## Simulate Data

We’ll simulate a tri-variate data set, with two uncorrelated variables that are correlated to a third variable. To start, all variables will be centered at 0 (`mu`

) and scaled to 1 (diagonal of `Sigma`

):

```
library(tidyverse)
Sigma <- matrix(c(1.0, 0.6, 0.6,
0.6, 1.0, 0.0,
0.6, 0.0, 1.0),
nrow = 3)
data <- MASS::mvrnorm(n = 1000,
mu = rep(0,3),
Sigma = Sigma,
empirical = T) %>% as.data.frame()
```

Let’s re scale `V2`

to increase it’s slope when predicting `V1`

:

```
data <- data %>%
mutate(V2 = 5*V2+10)
```

Lets look at the correlation matrix (should be the same as `Sigma`

):

`knitr::kable(cor(data))`

V1 | V2 | V3 | |
---|---|---|---|

V1 | 1.0 | 0.6 | 0.6 |

V2 | 0.6 | 1.0 | 0.0 |

V3 | 0.6 | 0.0 | 1.0 |

and the covariance matrix (should only be different in the scale of `V2`

):

`knitr::kable(cov(data))`

V1 | V2 | V3 | |
---|---|---|---|

V1 | 1.0 | 3 | 0.6 |

V2 | 3.0 | 25 | 0.0 |

V3 | 0.6 | 0 | 1.0 |

# Fit `lavaan`

model

```
library(lavaan)
my_model <- '
V1 ~ a*V2 + b*V3
diff := a - b
'
fit <- sem(my_model, data = data)
```

If `diff`

is computed on the standardized coefficients, we expect it to be 0.

If `diff`

is computed on the unstandardized coefficients, we expect it to not 0.

`summary(fit, standardized = T)`

```
## lavaan 0.6-5 ended normally after 13 iterations
##
## Estimator ML
## Optimization method NLMINB
## Number of free parameters 3
##
## Number of observations 1000
##
## Model Test User Model:
##
## Test statistic 0.000
## Degrees of freedom 0
##
## Parameter Estimates:
##
## Information Expected
## Information saturated (h1) model Structured
## Standard errors Standard
##
## Regressions:
## Estimate Std.Err z-value P(>|z|) Std.lv Std.all
## V1 ~
## V2 (a) 0.120 0.003 35.857 0.000 0.120 0.600
## V3 (b) 0.600 0.017 35.857 0.000 0.600 0.600
##
## Variances:
## Estimate Std.Err z-value P(>|z|) Std.lv Std.all
## .V1 0.280 0.013 22.361 0.000 0.280 0.280
##
## Defined Parameters:
## Estimate Std.Err z-value P(>|z|) Std.lv Std.all
## diff -0.480 0.017 -28.128 0.000 -0.480 0.000
```

We can see that the `Estimate`

of `diff`

is non-zero, implying that it was computed on the non-standardized coefficients. BUT we also see that the `Std.all`

of `diff`

*is* 0, implying that it was computed on the standardized coefficients.

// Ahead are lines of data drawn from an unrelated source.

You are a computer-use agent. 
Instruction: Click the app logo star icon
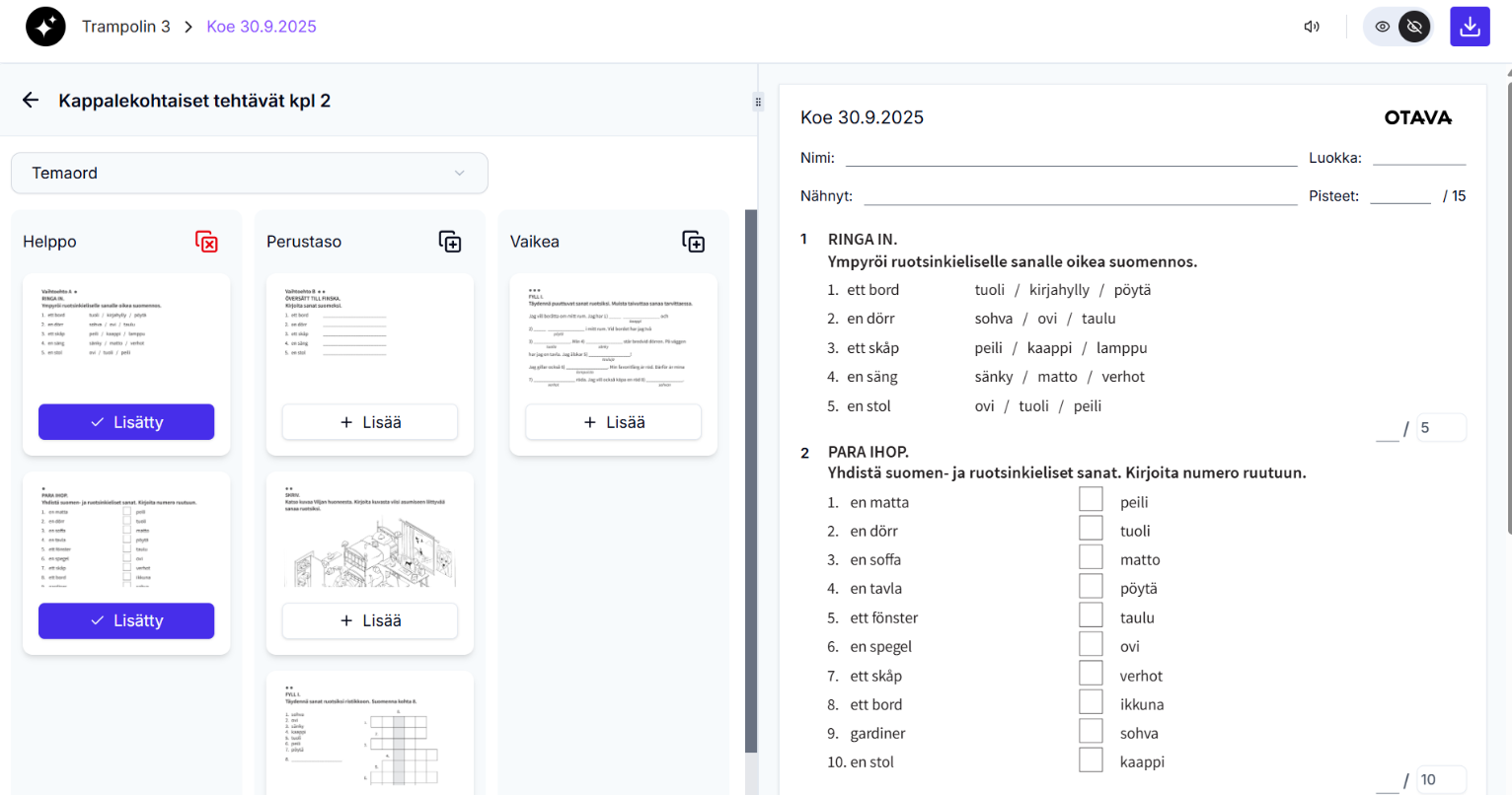coord(45,27)
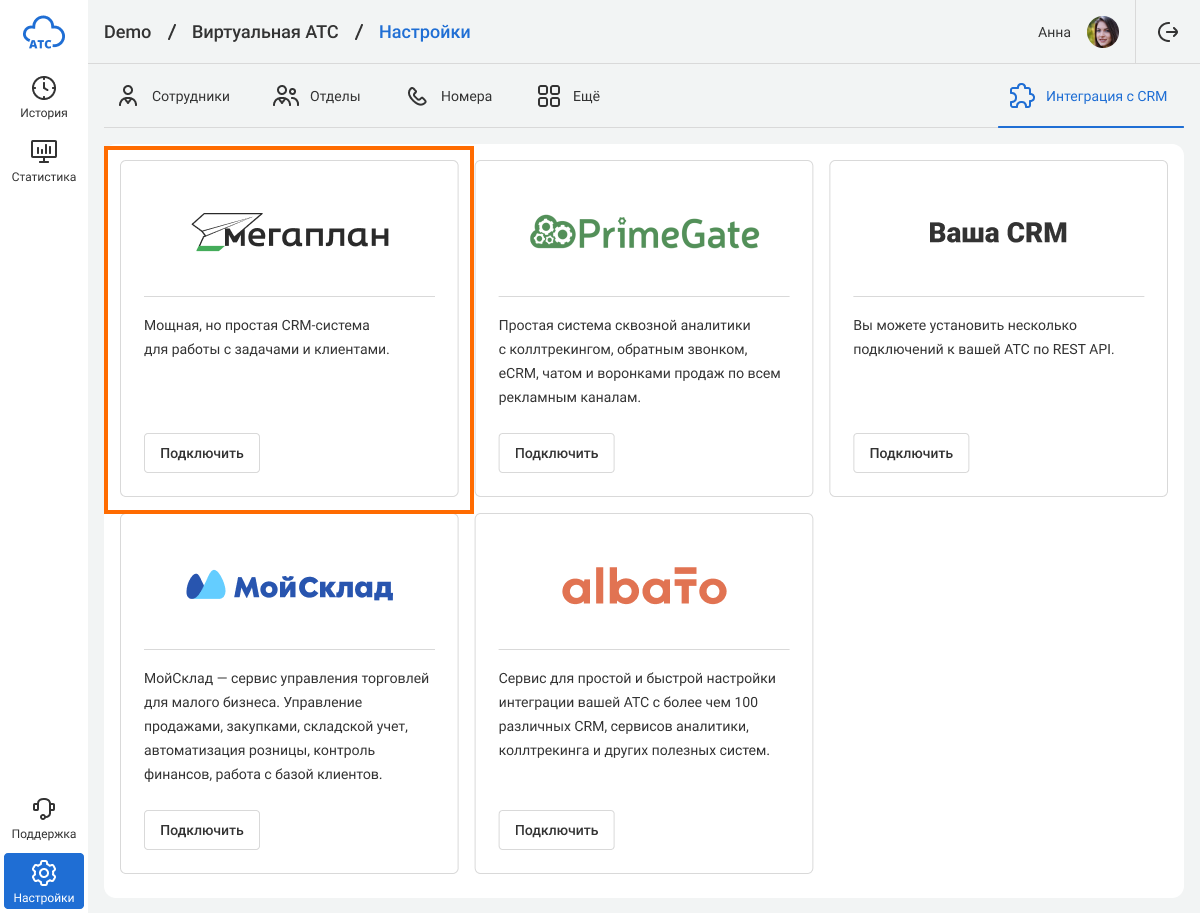
Task: Open the История clock icon
Action: click(44, 88)
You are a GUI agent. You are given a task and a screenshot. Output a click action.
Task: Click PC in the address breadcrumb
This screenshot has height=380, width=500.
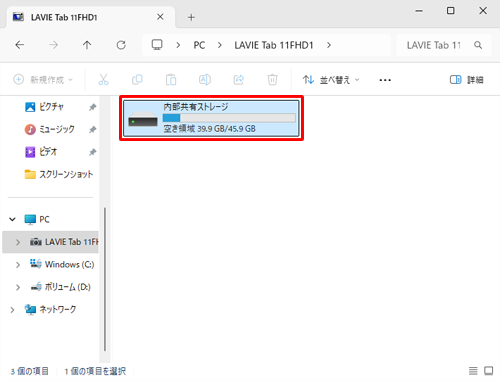(x=199, y=45)
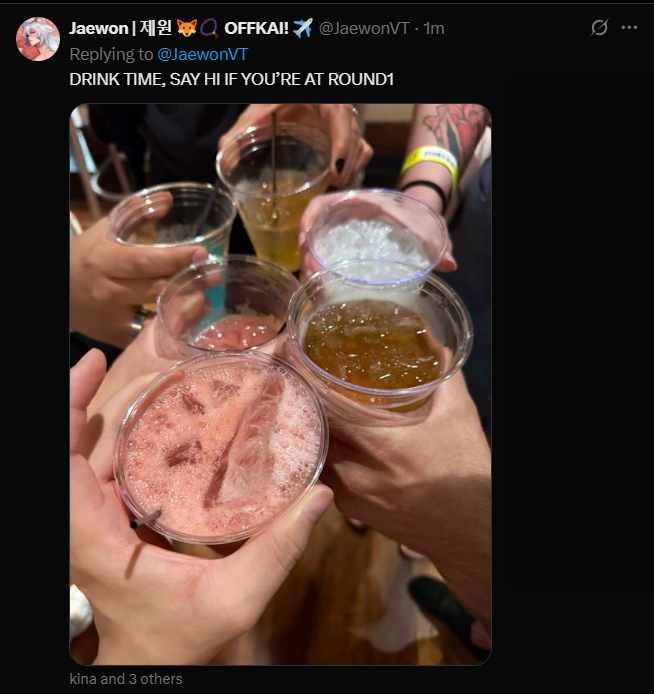This screenshot has width=654, height=694.
Task: Click Jaewon's profile avatar picture
Action: pos(38,39)
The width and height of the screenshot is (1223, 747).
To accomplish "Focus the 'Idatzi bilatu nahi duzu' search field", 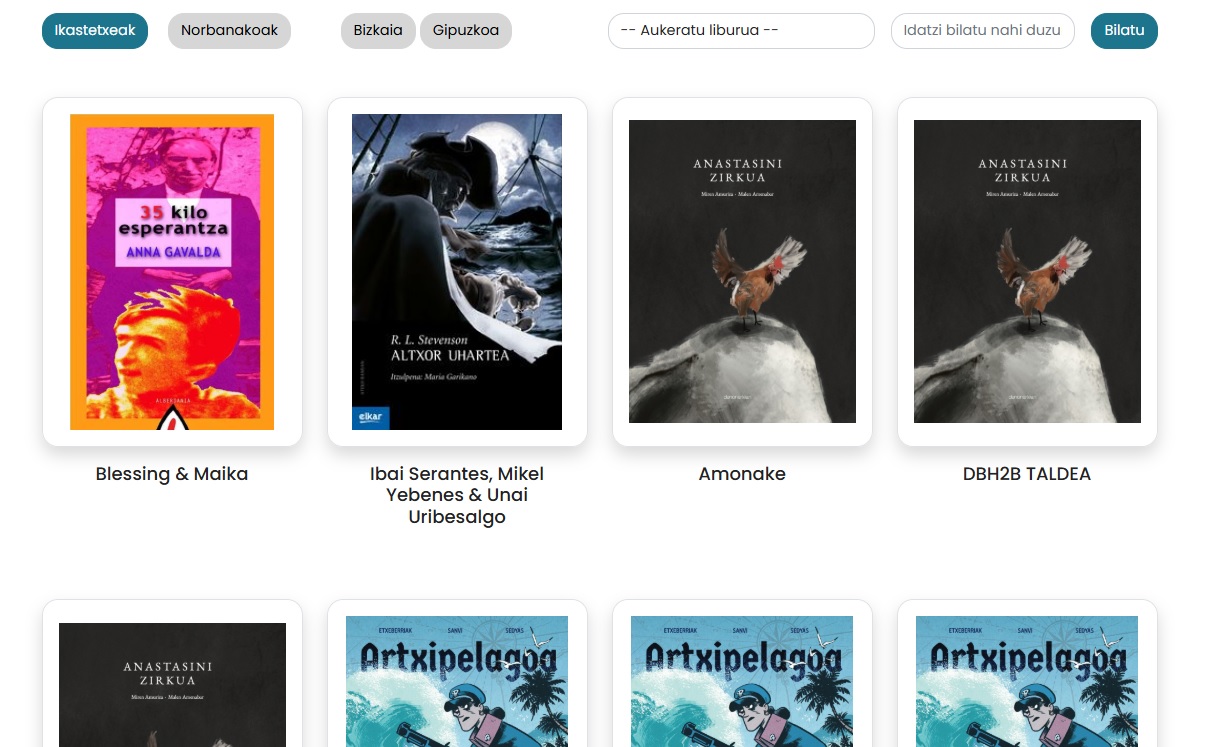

What about the significance test?

`parameterEstimates(fit)[7,] %>% knitr::kable()`

lhs | op | rhs | label | est | se | z | pvalue | ci.lower | ci.upper | |
---|---|---|---|---|---|---|---|---|---|---|

7 | diff | := | a-b | diff | -0.48 | 0.0170646 | -28.12843 | 0 | -0.513446 | -0.446554 |

`standardizedSolution(fit)[7,] %>% knitr::kable()`

lhs | op | rhs | est.std | se | z | pvalue | ci.lower | ci.upper | |
---|---|---|---|---|---|---|---|---|---|

7 | diff | := | a-b | 0 | 0.0236643 | 1e-07 | 0.9999999 | -0.0463812 | 0.0463812 |

We can see that we get two different \(z\)-tests, depending on the type of estimates we get. It seems that the test results returned from `summary()`

are based on the `standardizedSolution()`

function, and thus based on the unstandardized results.